Сам Маяковский землю не пахал и о тяжелом физическом труде имел представления по большей части теоретические. А у Мура после того, как он сутками, с перерывами только на сон, пилил бревна или выгружал из прожарки (дезинфекционной камеры) огромные стопки солдатской одежды, сил не оставалось.
В апреле призывников отправили на лесозаготовки в Рязанскую область, но Муру работать там не пришлось – снова заболел. А после возвращения в Алабино Георгий получил должность ротного писаря. У него появилось свободное время, которое он посвящал не только чтению: в планах большая работа о современной французской литературе и три отдельных эссе о писателях. “Кроме того, Мур не только задумал, но и начал писать литературоведческую работу о Малларме: уже подготовил вводную главу.

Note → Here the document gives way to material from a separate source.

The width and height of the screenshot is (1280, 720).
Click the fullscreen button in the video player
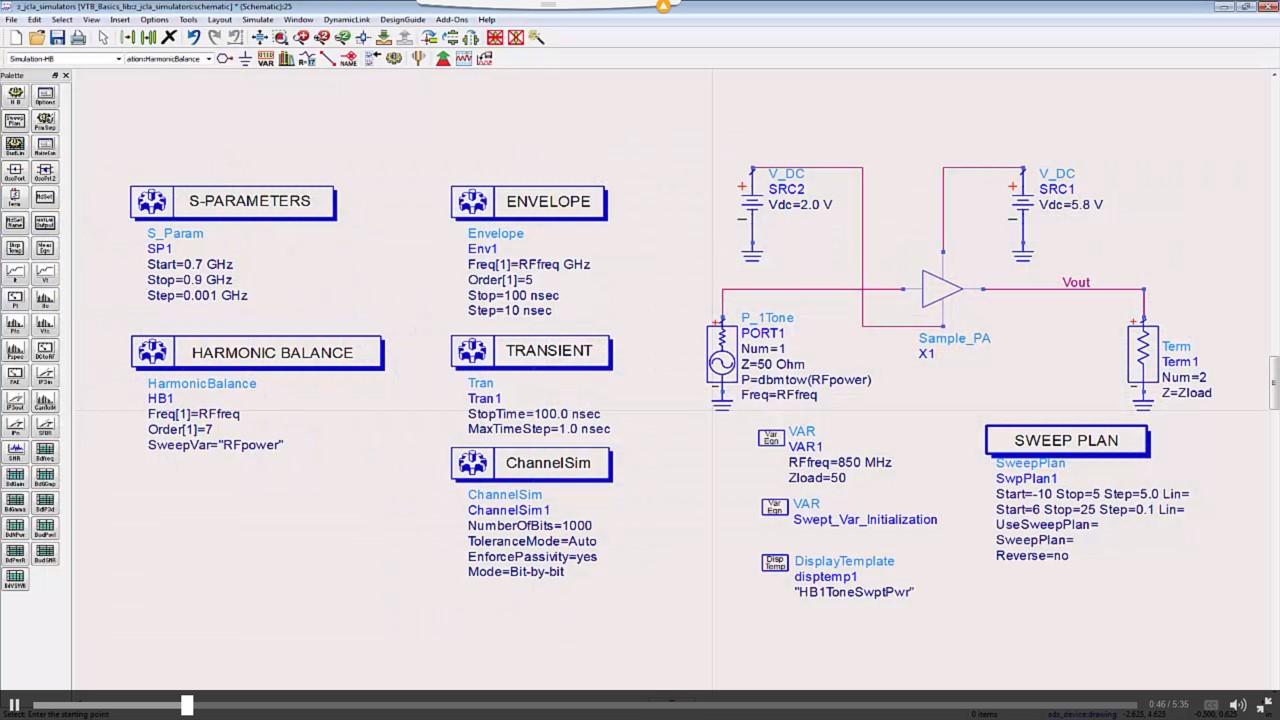(x=1264, y=703)
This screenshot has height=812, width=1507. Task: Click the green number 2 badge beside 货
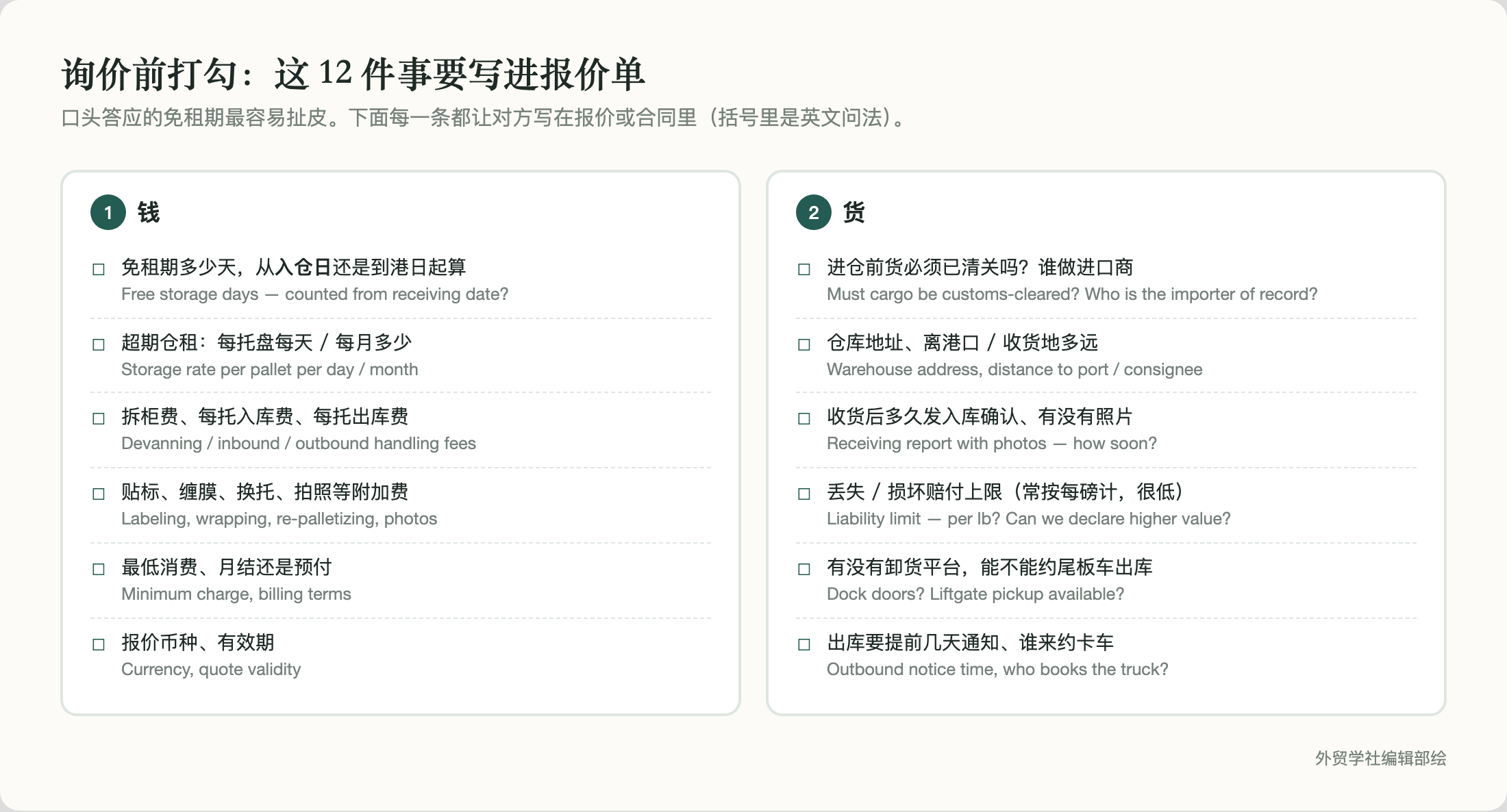[x=814, y=212]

Он собирался переписать ее и после этого обещал послать Льву Озерову – но не успел” Мура включили в маршевую роту, которую отправили на фронт. 28 мая 1944 года красноармеец Георгий Эфрон был зачислен в 3-й батальон 437-го стрелкового полка 154-й стрелковой дивизии 6-й Гвардейской армии 1-го Прибалтийского фронта.1256
Красноармеец Георгий Эфрон
Первые – панические – письма Мура, пройдя через несколько пересказов, породили нелепую легенду. Якобы несчастного Мура отправили, как сына врага народа, в штрафбат или штрафную роту. Рассказывали, будто бы Мура чуть ли не прямо в казарме застрелил какой-то сержант. Уж не перепутали ли его со старшиной, что угрожал проломить голову и втиснул больную ногу Мура в расшнурованный ботинок (на распухшую ногу зашнурованный не налезал)?
В штрафбат Мур попасть не мог. В штрафбатах служили офицеры, совершившие какое-либо преступление, в штрафные роты отправляли уголовников. Мур офицером не стал, судимости у него не было, что отмечено в его военных документах. Так что штрафником он никак не мог оказаться.
Впрочем, были слухи и еще более нелепые. Были и вовсе дикие. Мур якобы уцелел, и после войны его видели то ли в Праге, то ли в Берлине, то ли в Париже. Он-де попал в плен, а может, и добровольно сдался, “удрал к фашистам”. “В Париже ходил одно время слух о том, что «Мура расстреляли свои», может быть за «дезертирство»”1257, – вспоминала Вероника Лосская.
“Тридцать лет этот навет висел над нашей семьей”1258, – сказала Ариадна Эфрон подполковнику Станиславу Грибанову, который посвятил фронтовой судьбе Мура свой очерк. Она не дожила до публикации, автор долго не мог пристроить очерк о Муре. Отказывали “Новый мир”, “Волга”, “Юность”. Ариадна Сергеевна умерла 26 июня 1975 года, а очерк вышел в августовском номере белорусского журнала “Неман”.
Именно Станислав Викентьевич первым нашел дивизию, полк, батальон и роту, в которых служил Мур. Грибанов – не филолог, не литературовед, не историк, а военный летчик – решил найти однополчан Георгия, искал их адреса в Центральном финансовом управлении Министерства обороны. Одни жили в Сибири, другие в Коми АССР, третьи в Закавказье, почти на самой турецкой границе. Ответили далеко не все, ведь столько раз сменился состав роты и батальона. Кроме того, из 3-го батальона 437-го стрелкового полка Мура переведут в 1-й батальон. Но Георгия вспомнил его ротный командир[192], Гашим Мамед Али-оглы Сеидов. В начале семидесятых он жил в горном селе Дуданга (Нахичеванская АССР Азербайджана), работал учителем. Грибанов так передает[193] слова Сеидова об Эфроне: “Скромный. Приказы выполнял быстро и четко. В бою был бесстрашным воином”.
С приближением фронта настроение Мура менялось. В прошлом остались отчаяние и паника. Теперь он сожалел о своих недавних письмах. Все его просьбы о помощи написаны “под непосредственным влиянием момента”. Он привык, и к нему, видимо, привыкли. Правда, Мур так и не научится даже хорошенько окапываться (умение, часто спасающее пехотинцу жизнь). За слабосилие и неумелость его прозвали Москвичом. Еще называли Чистехой. А вот трусом Мур не был, что, видимо, и оценили на фронте. Там его не унижали и не травили.